Convoluted human evolution: very old tools (Introduction)

by David Turell @, Thursday, May 21, 2015, 21:38 (3474 days ago) @ David Turell

More opinions and thoughts about these 3.3 million-year-old tools:-"The tools "shed light on an unexpected and previously unknown period of hominin behavior and can tell us a lot about cognitive development in our ancestors that we can't understand from fossils alone," said lead author Sonia Harmand, of the Turkana Basin Institute at Stony Brook University and the Universite Paris Ouest Nanterre.-"Hominins are a group of species that includes modern humans, Homo sapiens, and our closest evolutionary ancestors. Anthropologists long thought that our relatives in the genus Homo -- the line leading directly to Homo sapiens -- were the first to craft such stone tools. But researchers have been uncovering tantalizing clues that some other, earlier species of hominin, distant cousins, if you will, might have figured it out.-"The researchers do not know who made these oldest of tools. But earlier finds suggest a possible answer: The skull of a 3.3-million-year-old hominin, Kenyanthropus platytops, was found in 1999 about a kilometer from the tool site. A K. platyops tooth and a bone from a skull were discovered a few hundred meters away, and an as-yet unidentified tooth has been found about 100 meters away.-"The precise family tree of modern humans is contentious, and so far, no one knows exactly how K. platyops relates to other hominin species. Kenyanthropus predates the earliest known Homo species by a half a million years.
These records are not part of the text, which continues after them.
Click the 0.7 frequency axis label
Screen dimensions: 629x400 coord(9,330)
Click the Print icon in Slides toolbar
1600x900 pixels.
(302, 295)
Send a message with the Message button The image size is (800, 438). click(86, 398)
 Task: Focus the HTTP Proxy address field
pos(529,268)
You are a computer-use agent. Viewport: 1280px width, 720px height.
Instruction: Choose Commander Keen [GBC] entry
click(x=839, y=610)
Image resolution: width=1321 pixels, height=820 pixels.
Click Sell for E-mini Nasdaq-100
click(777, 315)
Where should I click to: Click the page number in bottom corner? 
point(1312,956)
This species could have made the tools; or, the toolmaker could have been some other species from the same era, such as Australopithecus afarensis, or an as-yet undiscovered early type of Homo.-Dated by studying magnetic polarity:-"The Earth's magnetic field periodically reverses itself, and the chronology of those changes is well documented going back millions of years. "We essentially have a magnetic tape recorder that records the magnetic field ... the music of the outer core," Kent said. By tracing the variations in the polarity of the samples, they dated the site to 3.33 million to 3.11 million years."